Okay, I think that covers most of what I can possibly say on this topic. I think it also goes on record as being my longest entry to date. Ah well; we’ll see what gets cut if/when it goes to second draft. thanks for reading. Comments welcome.

3 Comments leave one →
  1. tsa permalink
    May 17, 2011 2:49 pm

    Nice post Lee, but what I miss a bit is your conclusion. But maybe you gave it at the beginning when you talked about the kids playing basketball. Or you come back to it in a next post.

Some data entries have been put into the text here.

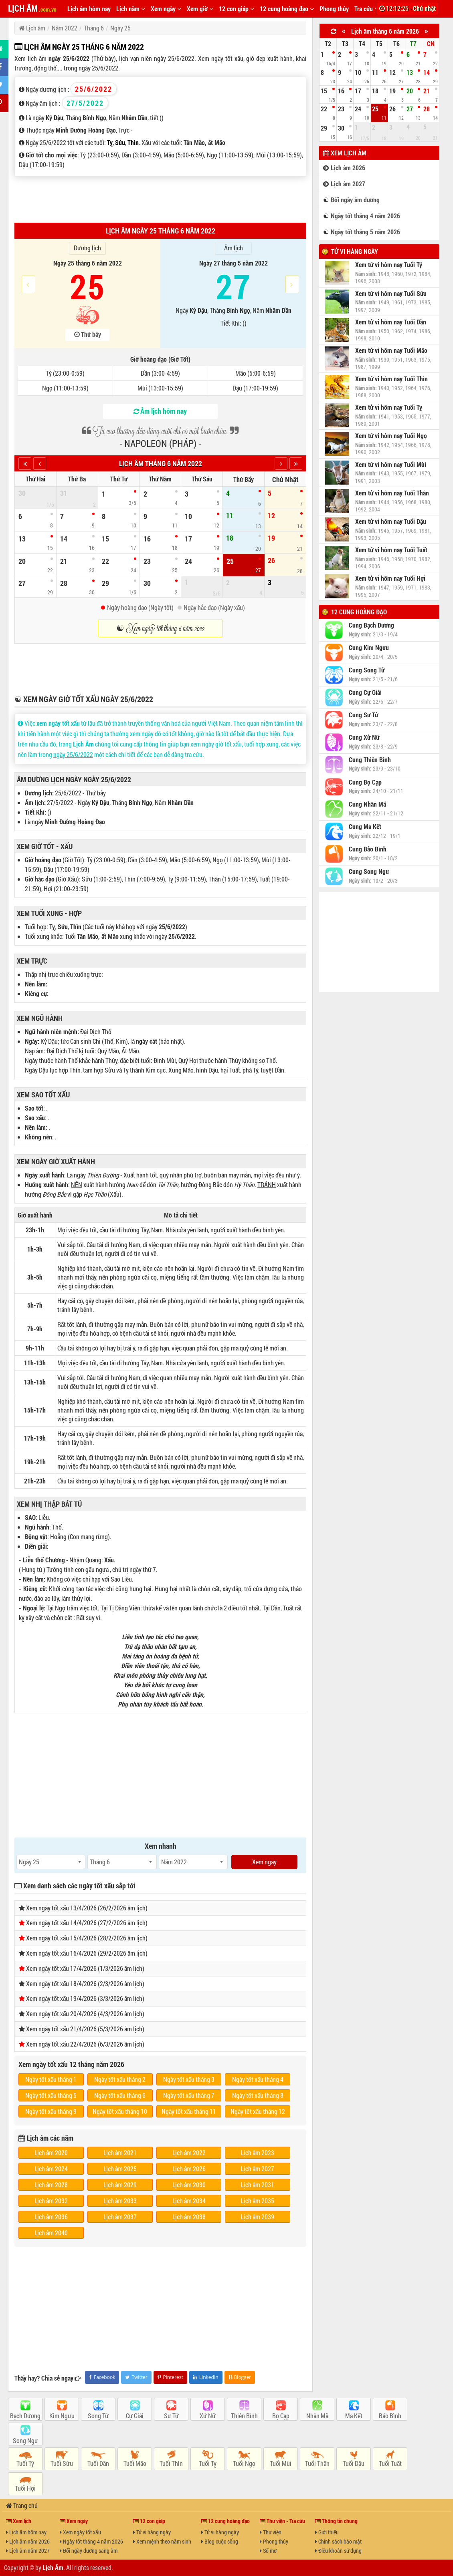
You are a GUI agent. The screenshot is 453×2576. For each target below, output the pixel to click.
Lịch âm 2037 (120, 2216)
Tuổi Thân (317, 2463)
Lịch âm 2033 (120, 2200)
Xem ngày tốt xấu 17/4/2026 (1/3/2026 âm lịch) (85, 1968)
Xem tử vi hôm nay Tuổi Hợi (390, 578)
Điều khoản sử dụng (338, 2550)
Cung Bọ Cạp (365, 782)
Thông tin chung (336, 2521)
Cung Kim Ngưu (369, 648)
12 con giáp (236, 8)
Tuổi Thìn (171, 2463)
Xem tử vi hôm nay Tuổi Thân (392, 493)
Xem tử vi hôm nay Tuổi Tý (388, 265)
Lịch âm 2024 (51, 2168)
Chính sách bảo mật (338, 2541)
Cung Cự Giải (365, 692)
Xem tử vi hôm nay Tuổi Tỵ (388, 407)
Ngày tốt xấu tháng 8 (257, 2095)
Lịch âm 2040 (51, 2232)
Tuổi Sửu (62, 2463)
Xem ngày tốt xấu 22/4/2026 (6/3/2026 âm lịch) (85, 2044)
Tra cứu (366, 8)
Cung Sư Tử (363, 715)
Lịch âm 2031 (257, 2184)
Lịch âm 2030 (189, 2184)
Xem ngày (166, 8)
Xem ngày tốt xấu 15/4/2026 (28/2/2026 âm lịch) (87, 1938)
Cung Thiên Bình (370, 760)
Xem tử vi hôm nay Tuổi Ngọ (391, 436)
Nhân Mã (317, 2415)
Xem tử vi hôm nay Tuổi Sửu (391, 294)
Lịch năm (130, 8)
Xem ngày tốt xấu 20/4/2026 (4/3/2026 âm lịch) (85, 2013)
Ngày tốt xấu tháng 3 (188, 2079)
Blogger (240, 2377)
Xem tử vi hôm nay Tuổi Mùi (390, 465)
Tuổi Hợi (25, 2488)
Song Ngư (25, 2440)
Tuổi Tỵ (207, 2463)
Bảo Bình (390, 2415)
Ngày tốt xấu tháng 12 (258, 2111)
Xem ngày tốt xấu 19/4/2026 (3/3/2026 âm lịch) (85, 1998)
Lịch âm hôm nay (89, 8)
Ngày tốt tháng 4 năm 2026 (91, 2541)
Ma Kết (353, 2415)
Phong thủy (334, 8)
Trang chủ (22, 2505)
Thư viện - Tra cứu (282, 2521)
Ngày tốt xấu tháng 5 (51, 2095)
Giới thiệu (327, 2532)
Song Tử (98, 2415)
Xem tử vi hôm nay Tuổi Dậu (390, 521)
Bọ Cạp (280, 2415)
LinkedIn (205, 2377)
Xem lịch (18, 2521)
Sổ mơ (268, 2550)
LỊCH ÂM (32, 8)
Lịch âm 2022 (189, 2152)
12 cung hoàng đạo (287, 8)
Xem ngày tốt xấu (80, 2532)
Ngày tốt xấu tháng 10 (120, 2111)
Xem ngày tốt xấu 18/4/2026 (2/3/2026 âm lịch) (85, 1983)
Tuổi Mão (134, 2463)
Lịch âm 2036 (51, 2216)
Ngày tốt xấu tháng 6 (120, 2095)
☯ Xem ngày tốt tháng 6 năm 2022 (160, 628)
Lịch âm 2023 (257, 2152)
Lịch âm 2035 (257, 2200)
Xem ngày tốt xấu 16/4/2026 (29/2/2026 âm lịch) (87, 1953)
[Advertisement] (160, 199)
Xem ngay (264, 1862)
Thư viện (270, 2532)
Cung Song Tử (366, 670)
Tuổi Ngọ (244, 2463)
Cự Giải (135, 2415)
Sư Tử (171, 2415)
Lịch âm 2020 (51, 2152)
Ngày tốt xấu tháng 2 (120, 2079)
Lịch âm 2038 (189, 2216)
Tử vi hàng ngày (354, 251)
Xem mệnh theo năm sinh (162, 2541)
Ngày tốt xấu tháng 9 (51, 2111)
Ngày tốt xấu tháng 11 (189, 2111)
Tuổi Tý (25, 2463)
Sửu (120, 142)
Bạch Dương (25, 2415)
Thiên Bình (244, 2415)
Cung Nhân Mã (367, 804)
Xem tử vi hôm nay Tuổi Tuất (391, 550)
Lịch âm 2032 (51, 2200)
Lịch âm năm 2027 (28, 2550)
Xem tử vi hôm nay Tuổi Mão (391, 350)
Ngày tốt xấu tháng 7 (188, 2095)
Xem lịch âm (344, 153)
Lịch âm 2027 (257, 2168)
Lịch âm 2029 (120, 2184)
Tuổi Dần (98, 2463)
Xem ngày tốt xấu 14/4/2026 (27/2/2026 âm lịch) (87, 1922)
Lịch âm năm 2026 (28, 2541)
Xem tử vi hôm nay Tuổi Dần (390, 322)
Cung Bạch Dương (371, 625)
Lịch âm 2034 (189, 2200)
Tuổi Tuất (390, 2463)
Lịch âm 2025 (120, 2168)
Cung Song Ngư (369, 871)
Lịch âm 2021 (120, 2152)
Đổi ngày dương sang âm (88, 2550)
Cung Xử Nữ (364, 737)
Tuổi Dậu (353, 2463)
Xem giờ (200, 8)
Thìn (133, 142)
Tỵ (110, 142)
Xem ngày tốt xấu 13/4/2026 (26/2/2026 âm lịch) (87, 1908)
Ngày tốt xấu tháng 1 (51, 2079)
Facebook (102, 2377)
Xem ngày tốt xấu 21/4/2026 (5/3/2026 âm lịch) (85, 2029)
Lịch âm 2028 (51, 2184)
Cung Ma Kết (365, 827)
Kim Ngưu (62, 2415)
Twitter (136, 2377)
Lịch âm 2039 (257, 2216)
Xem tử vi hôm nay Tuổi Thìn (391, 379)
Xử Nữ (208, 2415)
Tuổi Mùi (280, 2463)
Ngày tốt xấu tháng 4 (257, 2079)
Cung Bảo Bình (367, 849)
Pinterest (170, 2377)
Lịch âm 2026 (189, 2168)
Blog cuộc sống (219, 2541)
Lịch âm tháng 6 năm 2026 (385, 31)
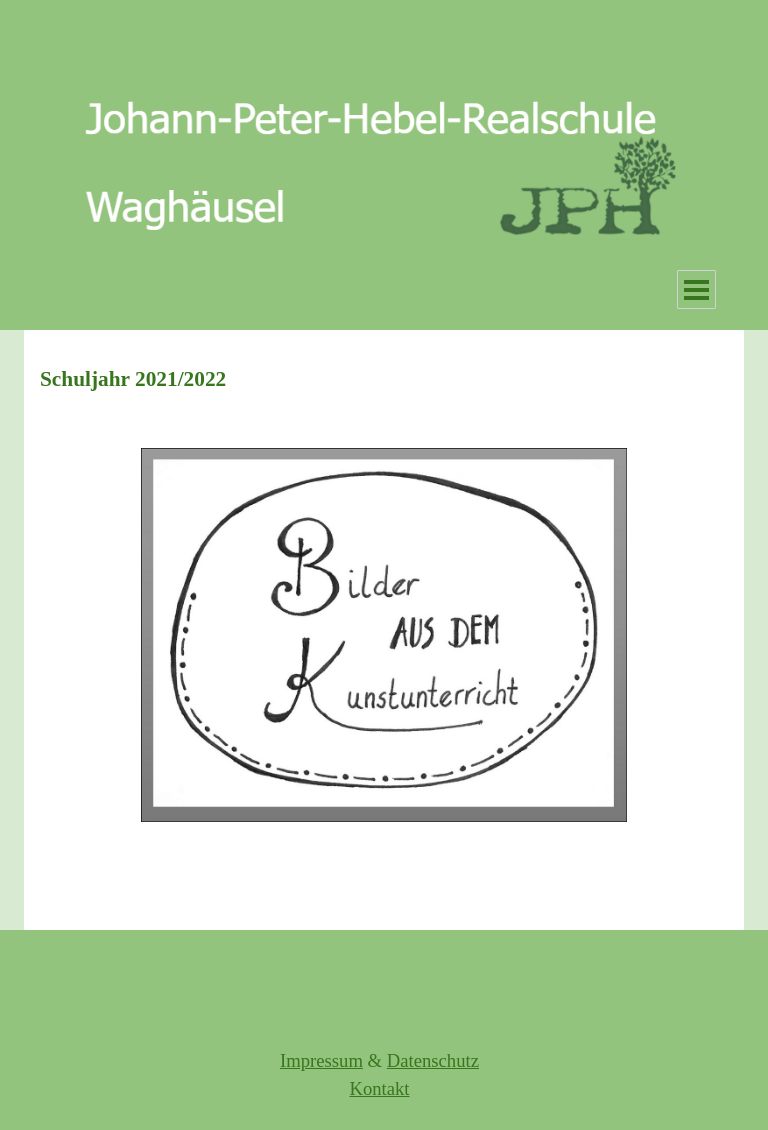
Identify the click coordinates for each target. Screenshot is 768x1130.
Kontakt (379, 1088)
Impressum (321, 1060)
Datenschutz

    • May 17, 2011 9:28 pm

      While it’s not my personal holy grail, I think it would have been disingenuous to exclude some observations about social gaming in an article series that claims to be about interactivity. However, I’m not sure I have a conclusive statement to make about social gaming in general. It sorta just is, and stands as a meaningful alternative to what I’ve been talking about. I just haven’t made the connections between the two palpable yet, probably because I don’t see them yet. Maybe that’s what happened to that conclusion you were looking for, tsa. But anyway, thanks for commenting. I’ll take it into advisement when it comes time to edit.

  2. May 17, 2011 10:17 pm

    I’ll admit that the only “social game” I play these days is Echo Bazaar, and even then, I treat it as more of a solo endeavour than anything else. I was introduced to tabletop comparatively late in life, and while I’ve enjoyed it, I’m not currently in any kind of regular group, which is too bad.